Desde sua criação, em 2003, o programa Bolsa Família vem sendo alvo de críticas e de elogios vindos de todos os espectros políticos. Se seu êxito em melhorar as condições de vida da população mais vulnerável parece estar fora de questão, o fato de oferecer uma remuneração constante sem a contrapartida do trabalho parece escandaloso para parte da população (não obstante esta não se insurja contra a remuneração sem trabalho auferida por aqueles que têm investimentos financeiros), enquanto o fato de propor uma inclusão social por meio do consumo e do mercado parece ser o elemento problemático para outra.
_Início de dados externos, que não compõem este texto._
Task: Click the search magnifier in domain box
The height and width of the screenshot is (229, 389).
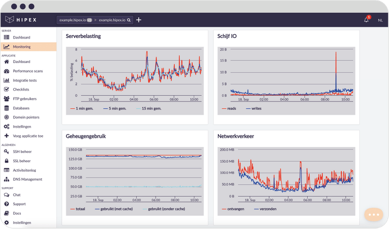Action: point(129,20)
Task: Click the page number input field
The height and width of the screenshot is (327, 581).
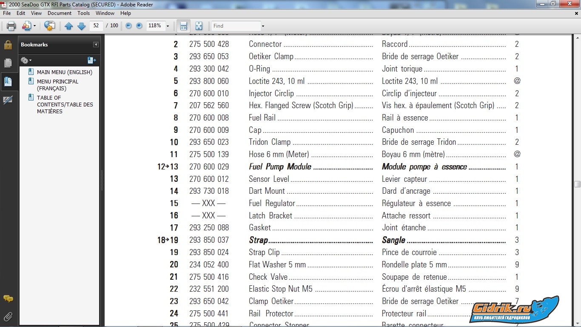Action: 96,26

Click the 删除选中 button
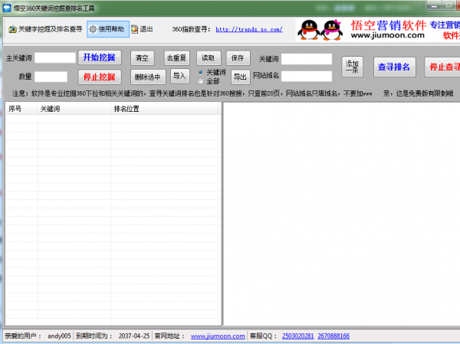(147, 77)
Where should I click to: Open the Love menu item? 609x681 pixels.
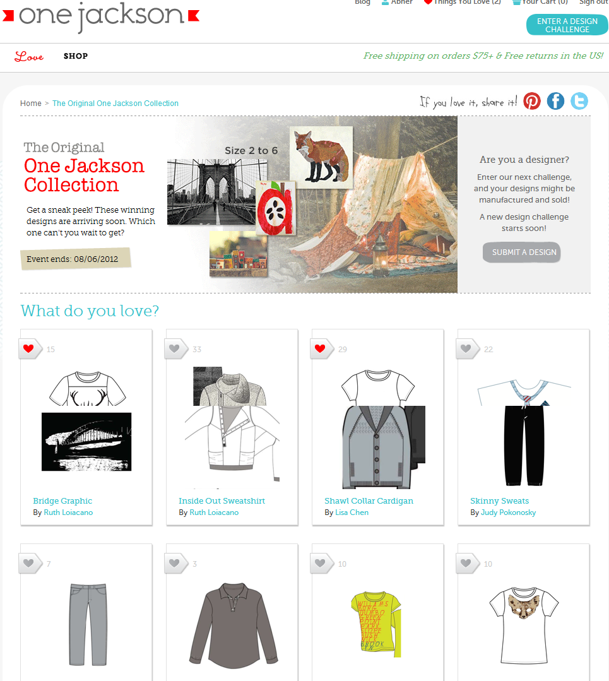click(x=29, y=56)
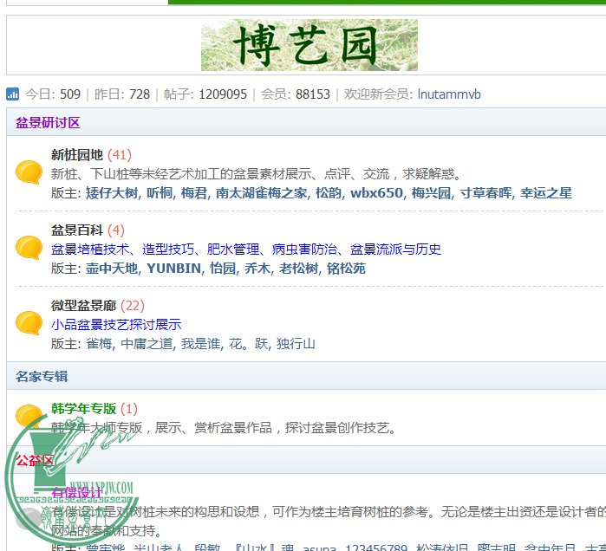606x551 pixels.
Task: Click the chat bubble icon beside 盆景百科
Action: [x=29, y=249]
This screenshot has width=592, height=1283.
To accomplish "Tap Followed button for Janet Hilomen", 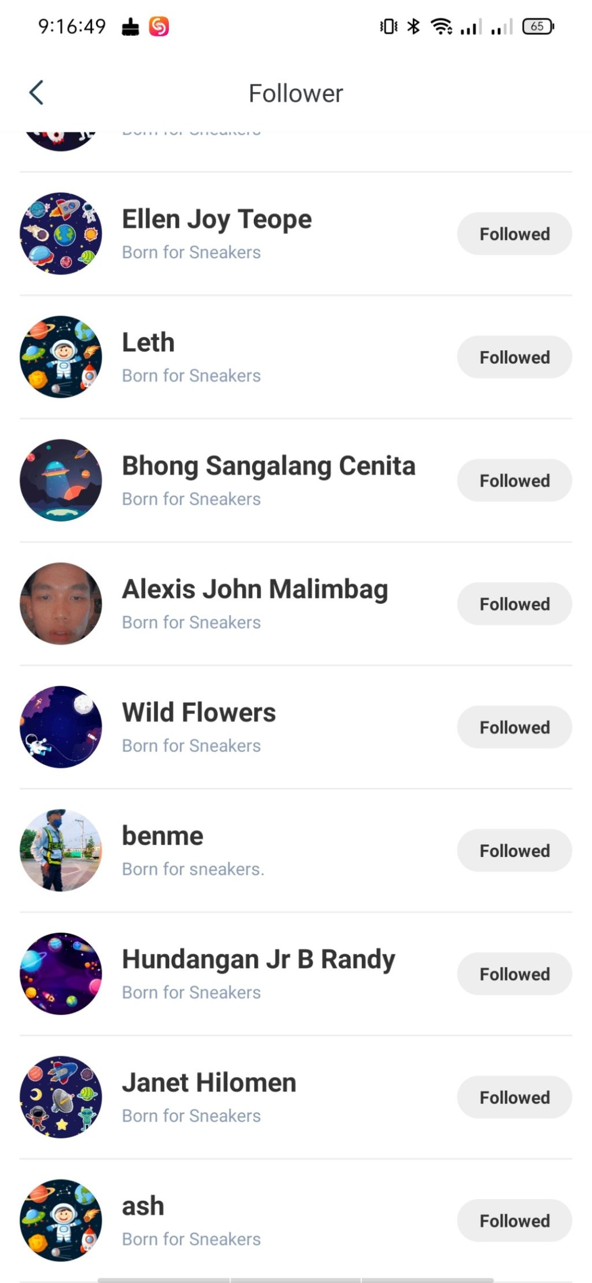I will click(514, 1097).
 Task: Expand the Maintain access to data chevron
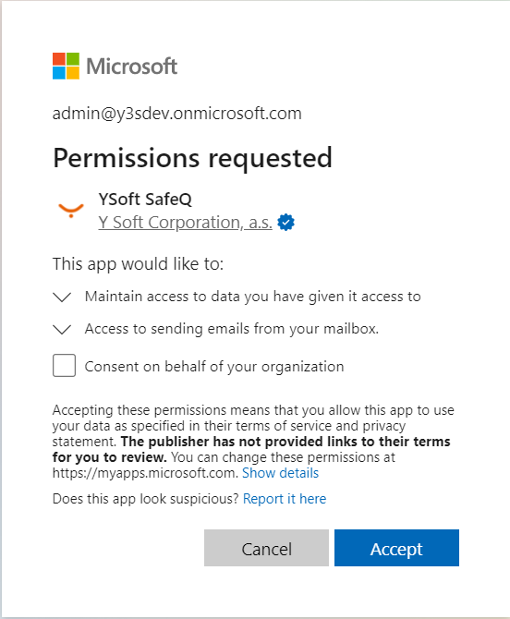click(x=62, y=297)
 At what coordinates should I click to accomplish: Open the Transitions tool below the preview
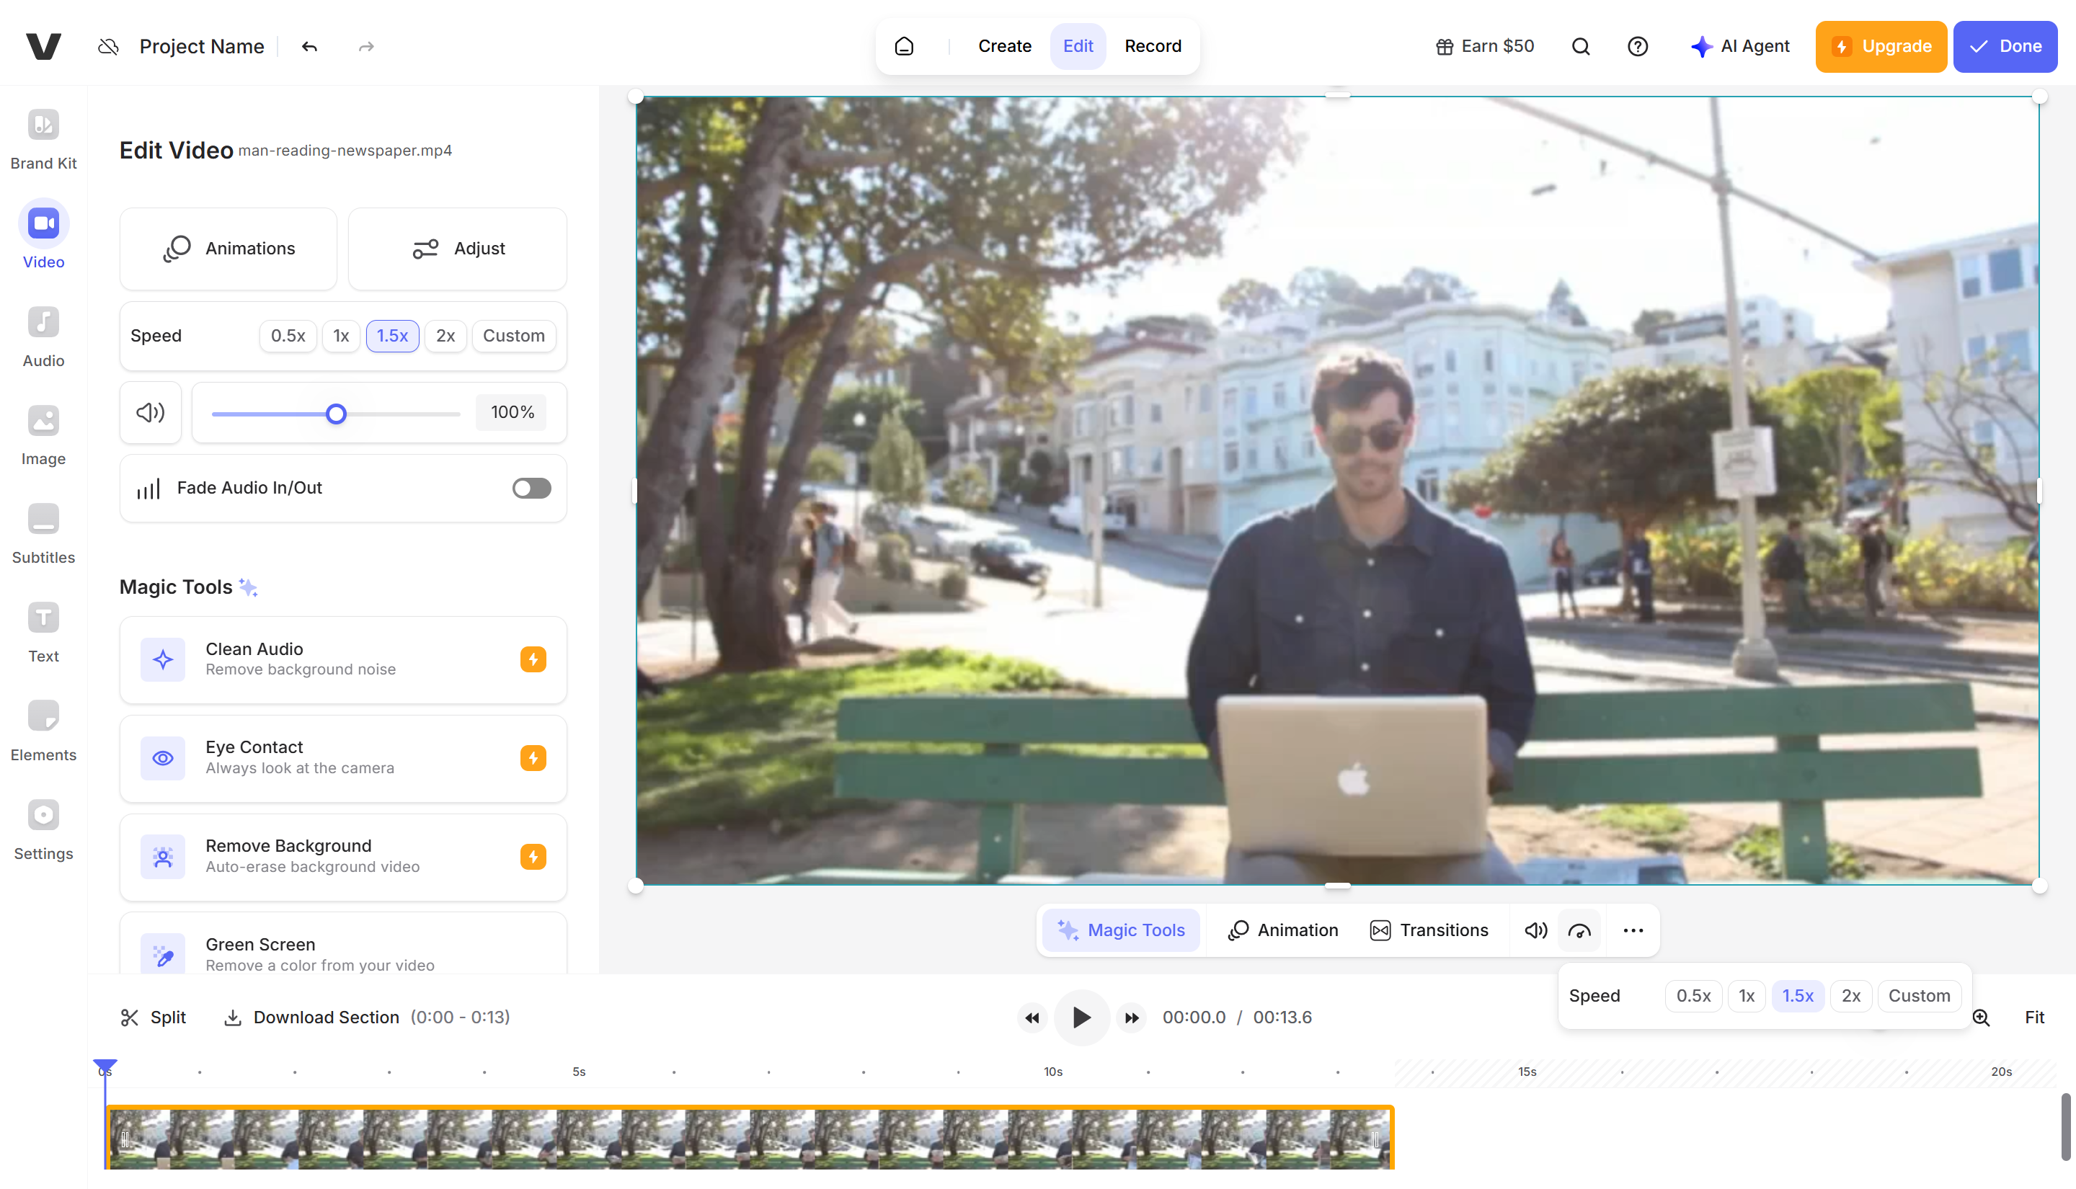point(1428,929)
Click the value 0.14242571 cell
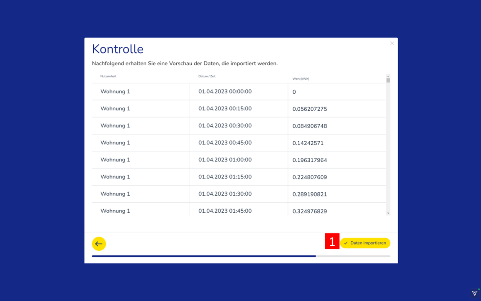Screen dimensions: 481x301 tap(308, 143)
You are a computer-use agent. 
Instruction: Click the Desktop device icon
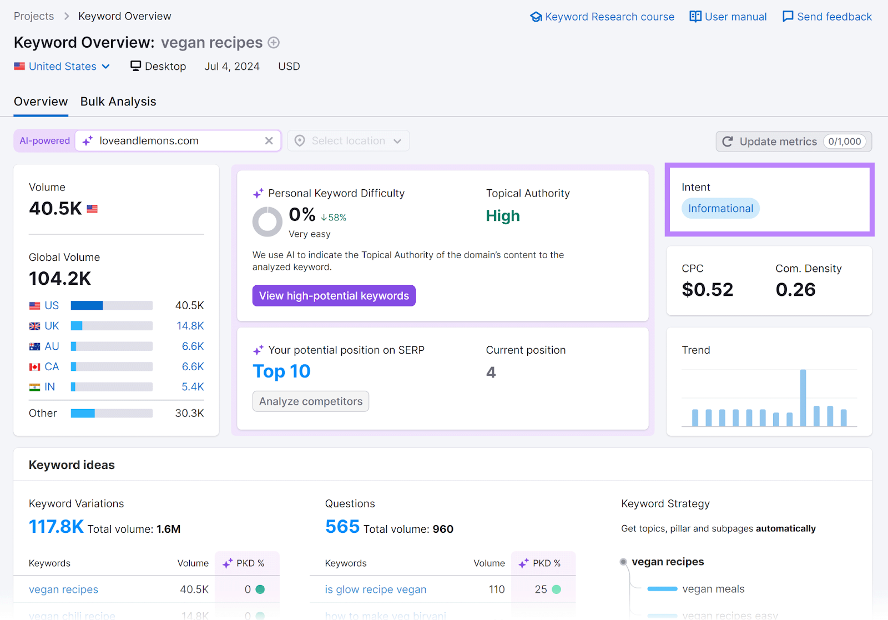pyautogui.click(x=135, y=66)
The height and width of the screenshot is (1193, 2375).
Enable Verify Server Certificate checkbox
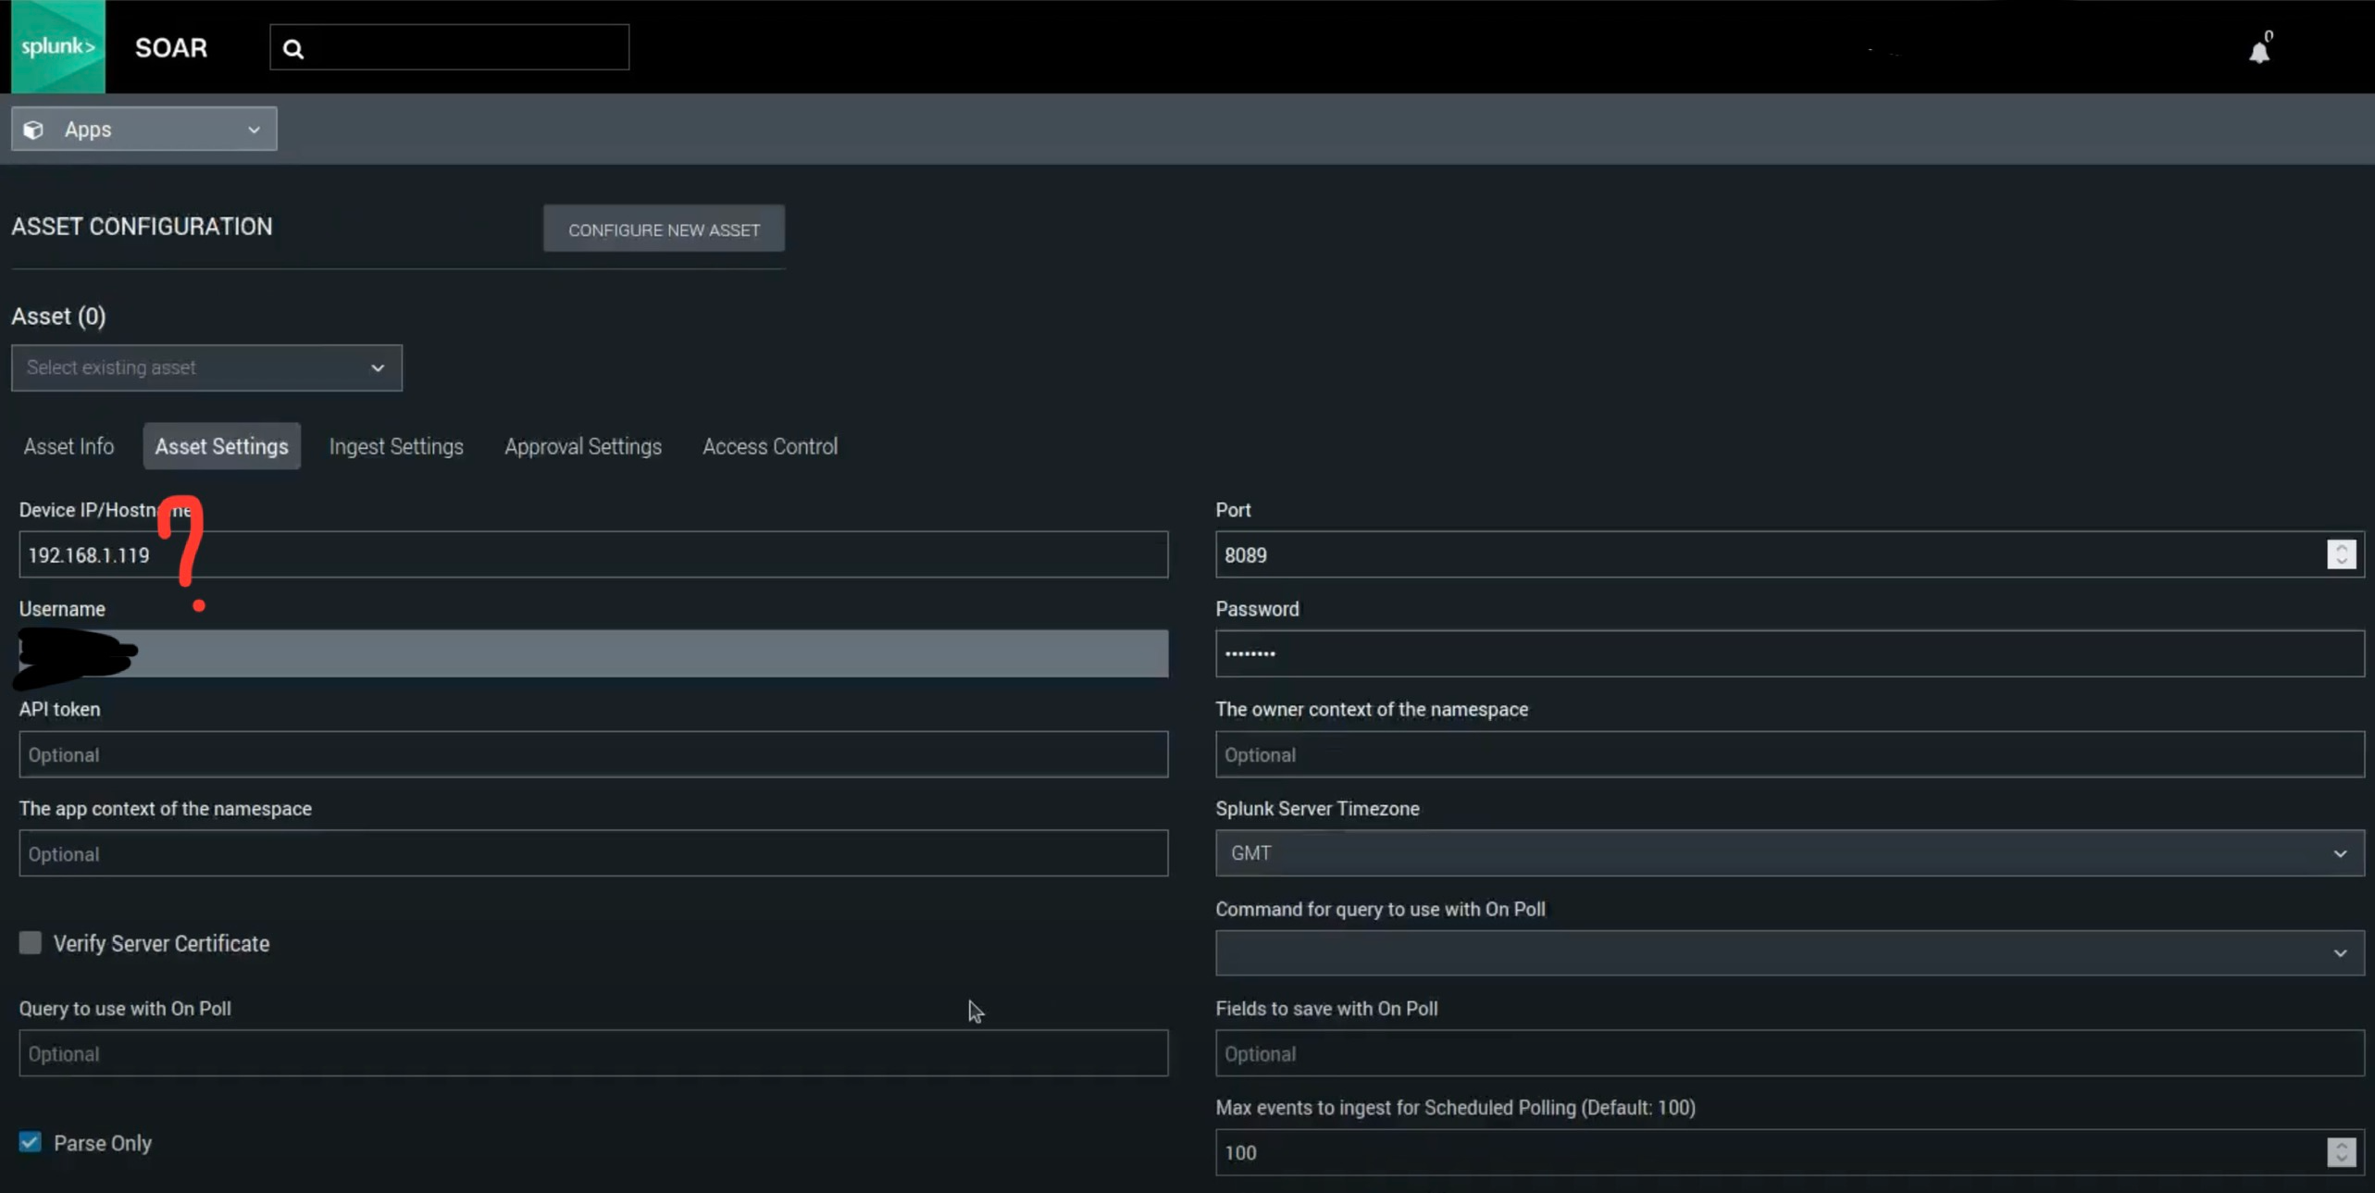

De fato, programas de renda mínima, ou melhor, de transferência condicional de renda, caracterizam-se antes por promover uma inclusão ao consumo do que, propriamente, à cidadania. Aqueles que recebem o benefício conseguem ingressar no mercado e adquirir bens necessários, embora certamente não suficientes, para sua subsistência. Disto não decorre que ingressem também nas esferas cívicas, participando da discussão e da criação das políticas que os afetam. Mas caberia o questionamento se realmente se está, neste caso ao menos, frente a duas escolhas excludentes. Isto é, haveria a alternativa de propor uma inclusão social por meio da cidadania e não do mercado?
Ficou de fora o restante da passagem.